We decided to create a base Docker image that allows us to host two stacked neural networks: The first neural network to detect all faces in a video stream, and the second neural network to detect masks on the faces found. To minimize the container, as well as to have it available across x86_64 and ARM64 architectures, we compiled, cross-compiled, and minimized the footprint of all components from gigabyte to megabyte size. To allow using one of the smallest possible AI frameworks, we transformed, quantized, and stripped the trained models. We decided to invest the extra effort for optimizing the frameworks and libraries because when we started there was no ready-to-use installable package available for the most recent versions of the components.
See how the standard Docker images compare to our base image:
The final size of our image on ARM64 is 184MB, and there is still potential for further optimization.
Both neural networks are embedded into an application that allows dynamic configuration, such as configuring the video stream to be used, defining the resolution and the sampling rate, and more. These settings have a major impact on the throughput and data availability latency of the setup.
On the systems we tested, the throughput was up to five frames per second at a resolution of 720p with only a part of the available resources made available to the Docker container to allow for multiple containers to be hosted at the same time. The optimal setting and required throughput depend on the use case requirements. Many of the use cases we thought of are perfectly fine with one frame per second or even less.
The internal architecture of the Docker container is as follows:
Since the base Docker image works with configurable video streams, it’s easy to think of additional use cases.
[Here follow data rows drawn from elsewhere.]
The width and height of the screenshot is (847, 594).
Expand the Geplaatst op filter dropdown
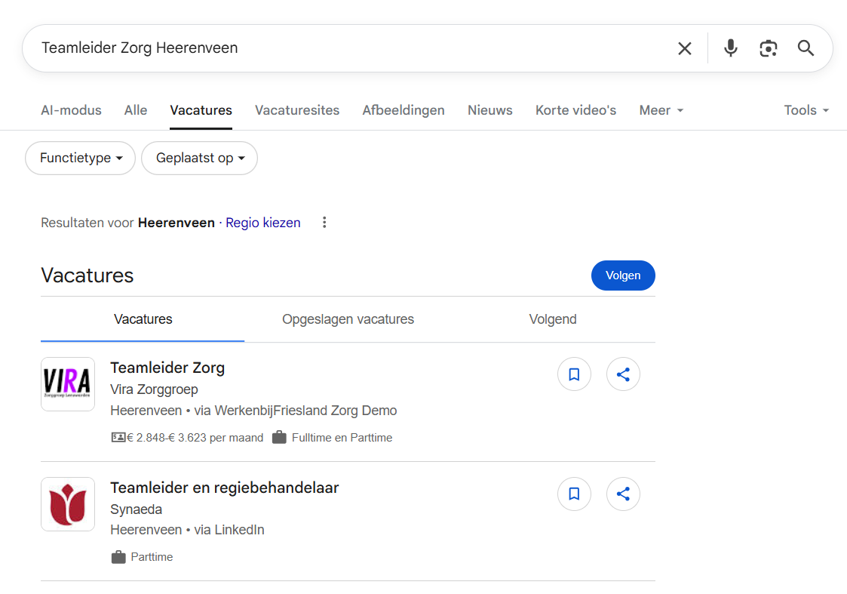coord(200,159)
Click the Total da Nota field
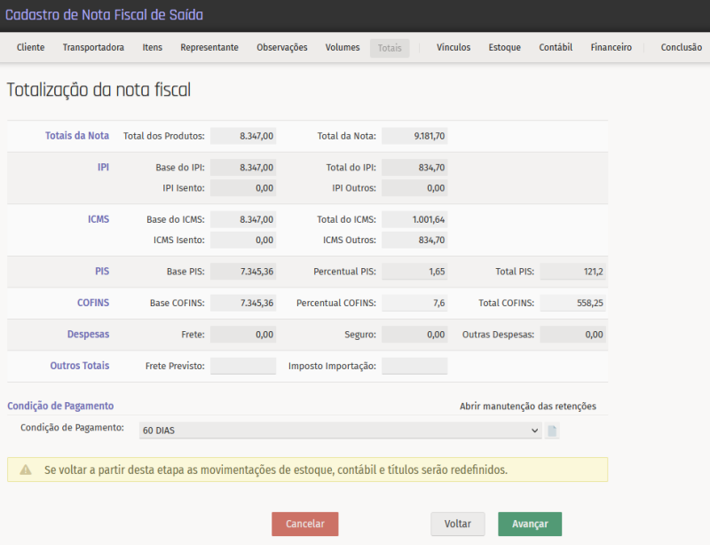The height and width of the screenshot is (545, 710). (x=414, y=137)
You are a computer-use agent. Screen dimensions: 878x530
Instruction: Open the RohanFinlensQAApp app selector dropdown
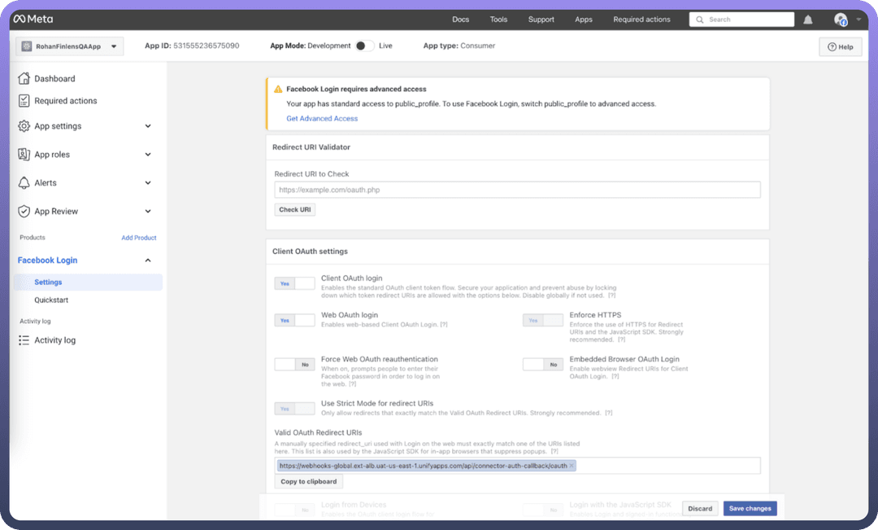[70, 46]
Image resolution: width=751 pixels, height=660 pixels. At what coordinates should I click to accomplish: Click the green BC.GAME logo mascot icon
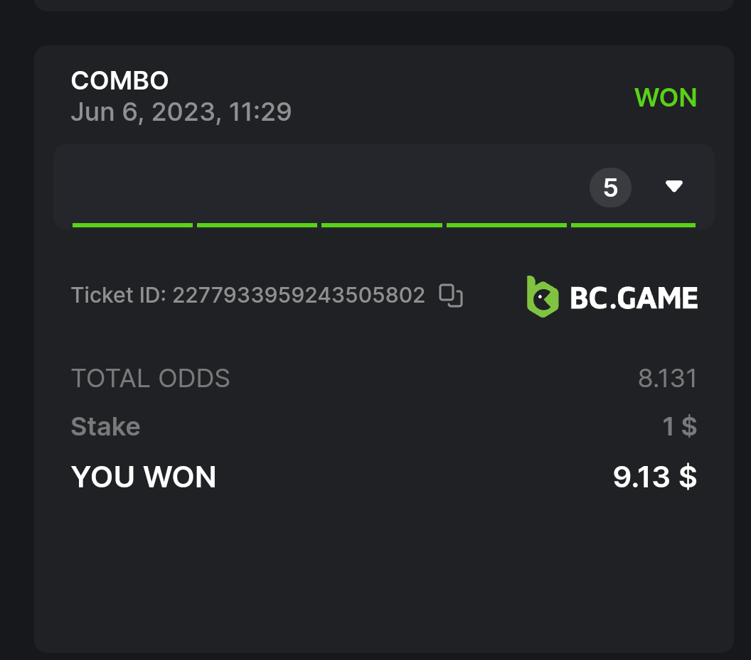point(542,297)
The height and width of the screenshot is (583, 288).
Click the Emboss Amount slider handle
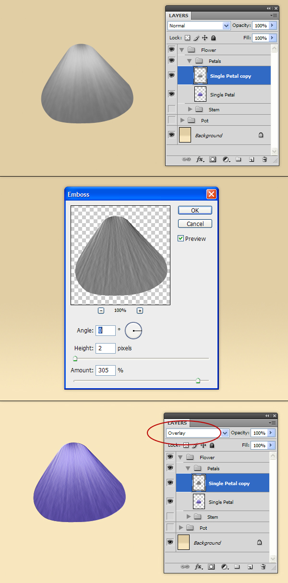pyautogui.click(x=198, y=380)
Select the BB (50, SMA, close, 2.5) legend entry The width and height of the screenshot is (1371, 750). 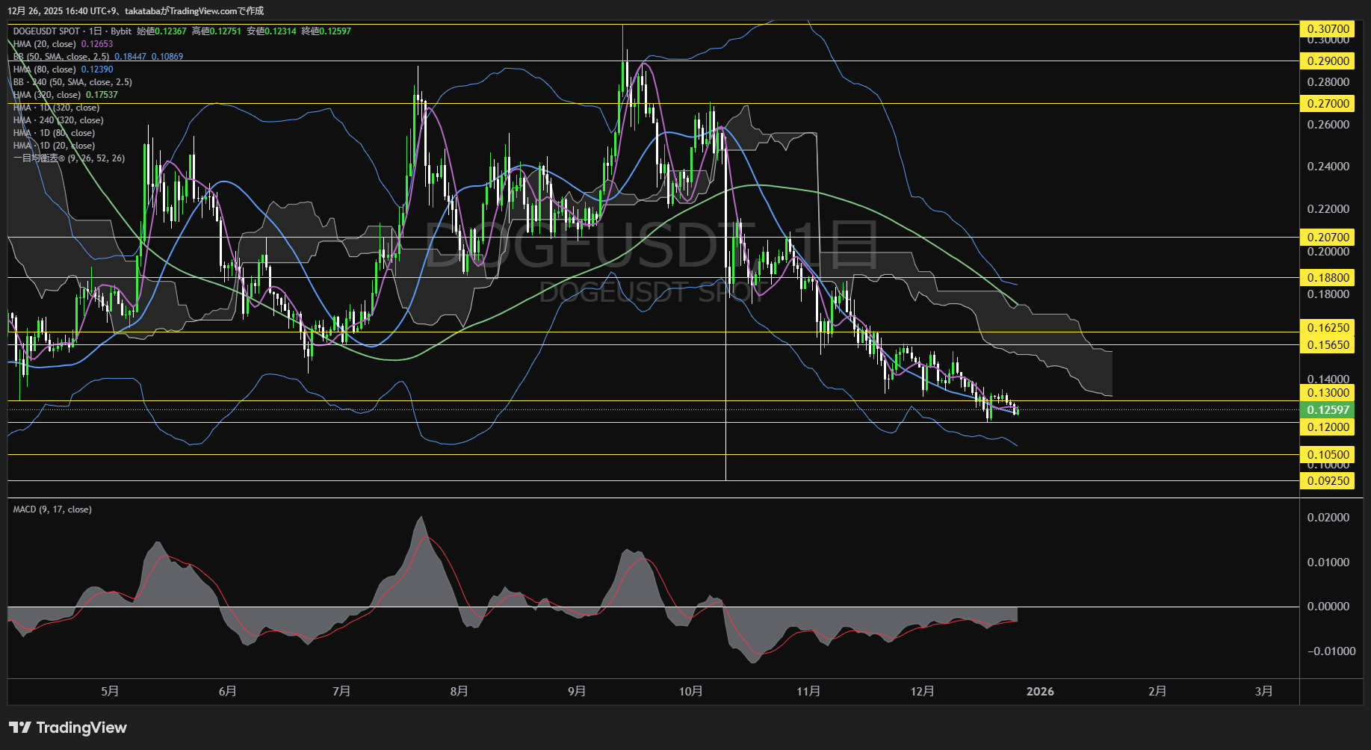[x=60, y=56]
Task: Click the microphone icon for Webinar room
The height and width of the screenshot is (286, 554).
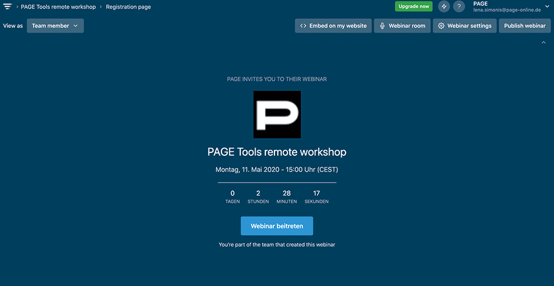Action: coord(383,26)
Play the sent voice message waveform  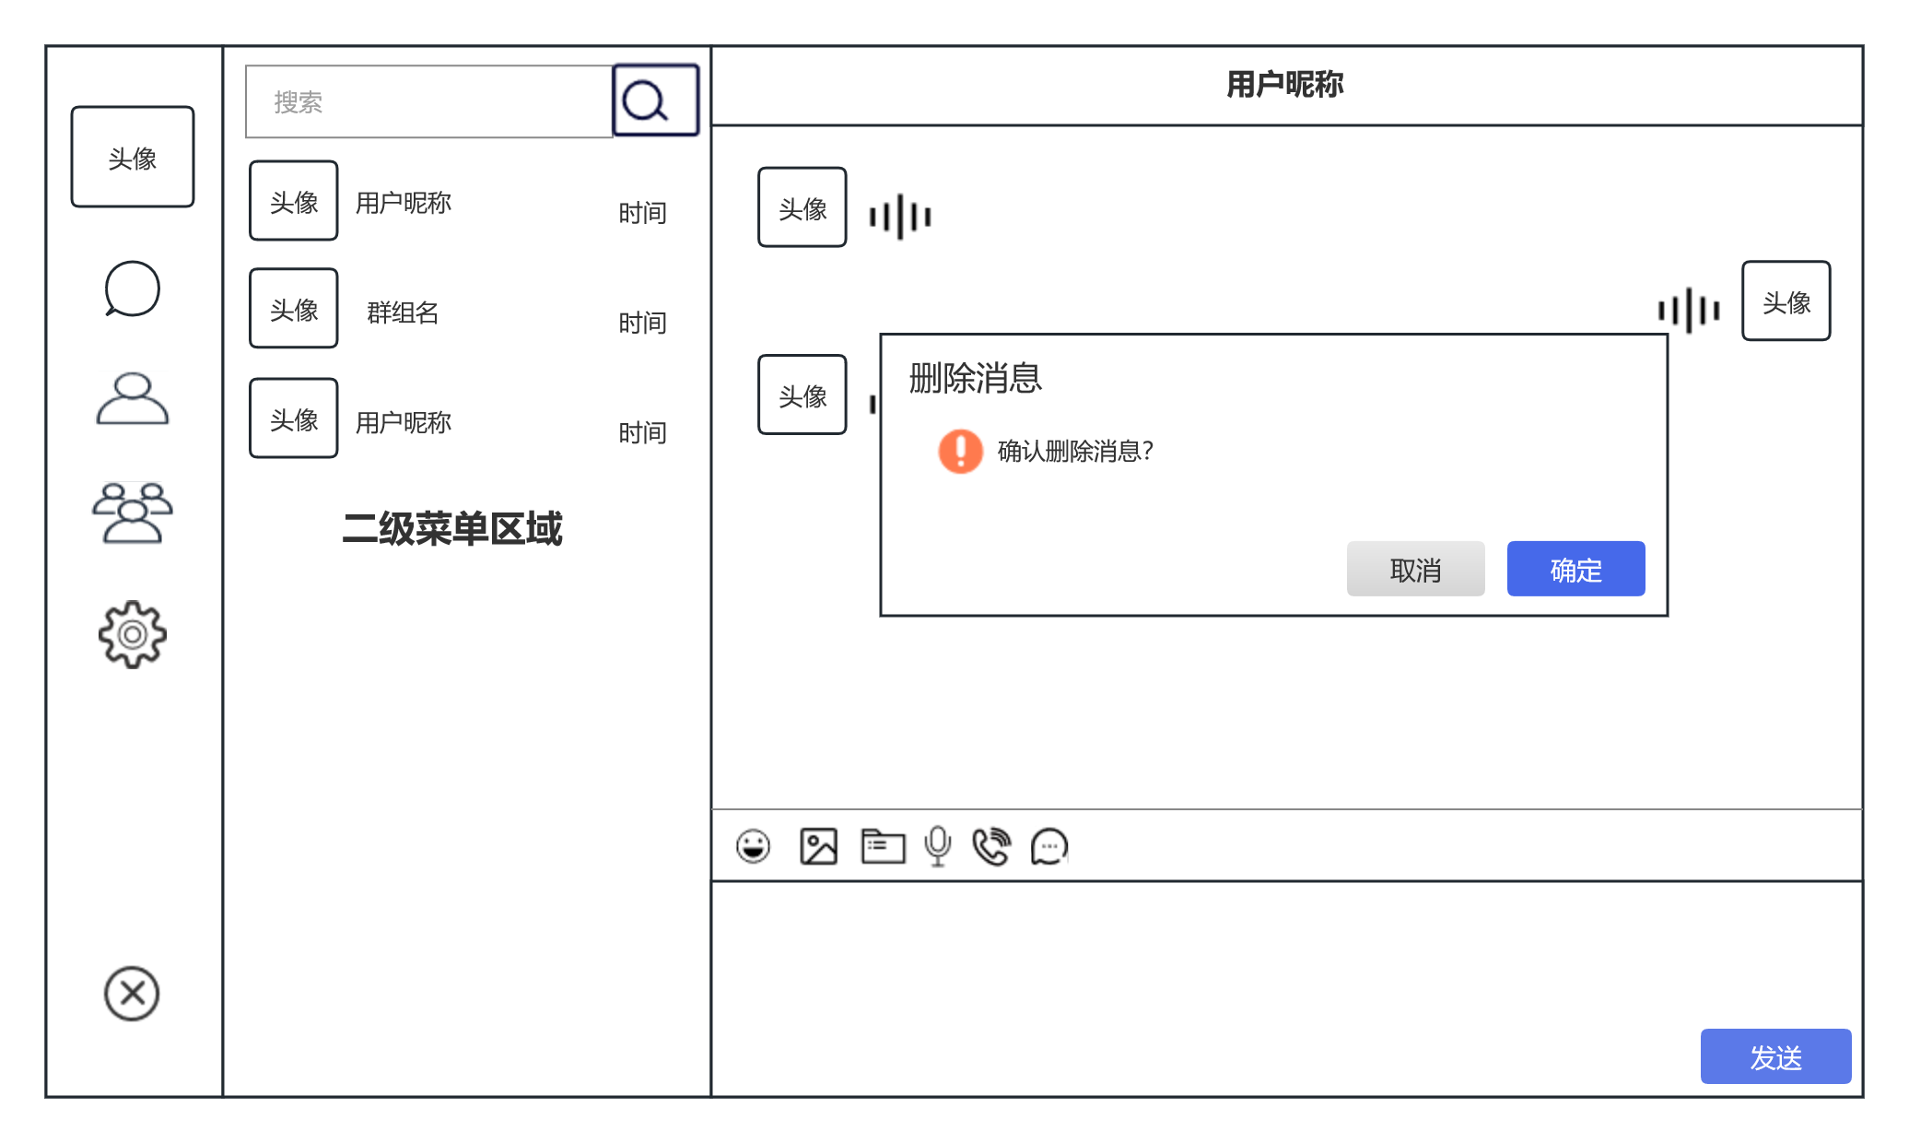[1688, 310]
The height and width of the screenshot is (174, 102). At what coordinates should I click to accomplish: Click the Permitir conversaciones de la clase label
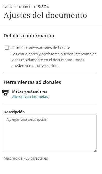[41, 48]
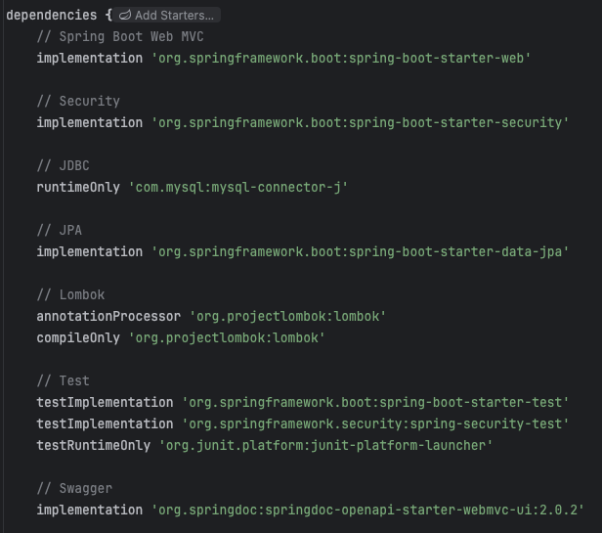The width and height of the screenshot is (602, 533).
Task: Place cursor on the Spring Boot Web MVC comment
Action: [120, 37]
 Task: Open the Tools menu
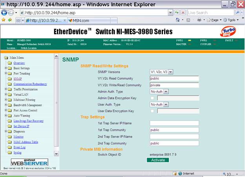[232, 20]
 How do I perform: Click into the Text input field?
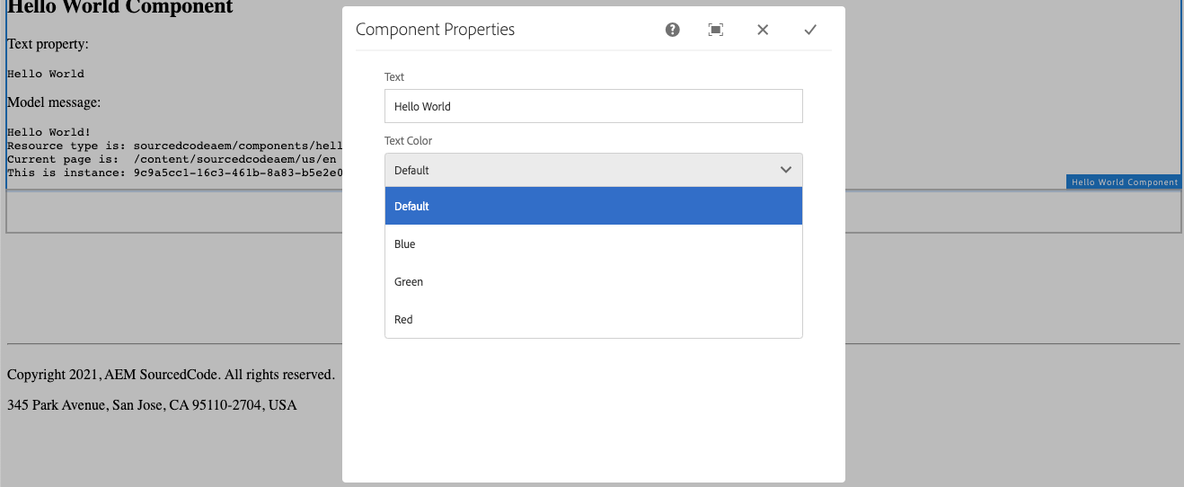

It becomes an exercise of replacing or retraining the model to cover other scenarios based on video streams to enable use cases like detecting room occupation, people counting, threat detection, object detection and many more.
Here is an example of the setup in action. The video will show you:
- in the first segment, the dynamically anonymized faces are detected
- in the second segment, a visual representation of the analytical result, including the face location, the facial features, as well as the probability that the person is wearing a mask
- in the third segment, the original input video stream with a visualization of the detections
- in the fourth segment, the output of the setup
The fourth segment is exactly what this setup will provide to external consumers. To maintain privacy, the setup will not send video or image data outbound.
There is still room for optimizing the accuracy of the analytical results. For this first setup, we intentionally set our focus on the proof of possibility and resource allocation reduction of performing ML and AI at the edge, rather than creating a ready-to-use product.
We plan on creating a handful of other examples based on video, then we’ll turn our focus to machine telemetry and how we can use this approach on high dimensional data. Our plan is to continue to release different Docker images for different use cases to help others getting started with ML and AI at the edge.
You can find the Docker image here.
Hi Daniel, hi Michael
Your solution sounds interesting, have you planned to implement it on the DevNet Sandbox environment.
(https://developer.cisco.com/site/sandbox/)
Either way, I look forward to the further development (thumbs up).
I am talking to DevNet about that. It sounds like a good idea to provide wider access to it for testing purposes.
nice information keep it up
Great !
Thanks for providing in-depth knowledge of the IoT technology. I look forward to seeing many more inspiring articles by you.
Stay tuned! 🙂
Really interesting to see the difference that can be achieved by optimizing the image! Good work!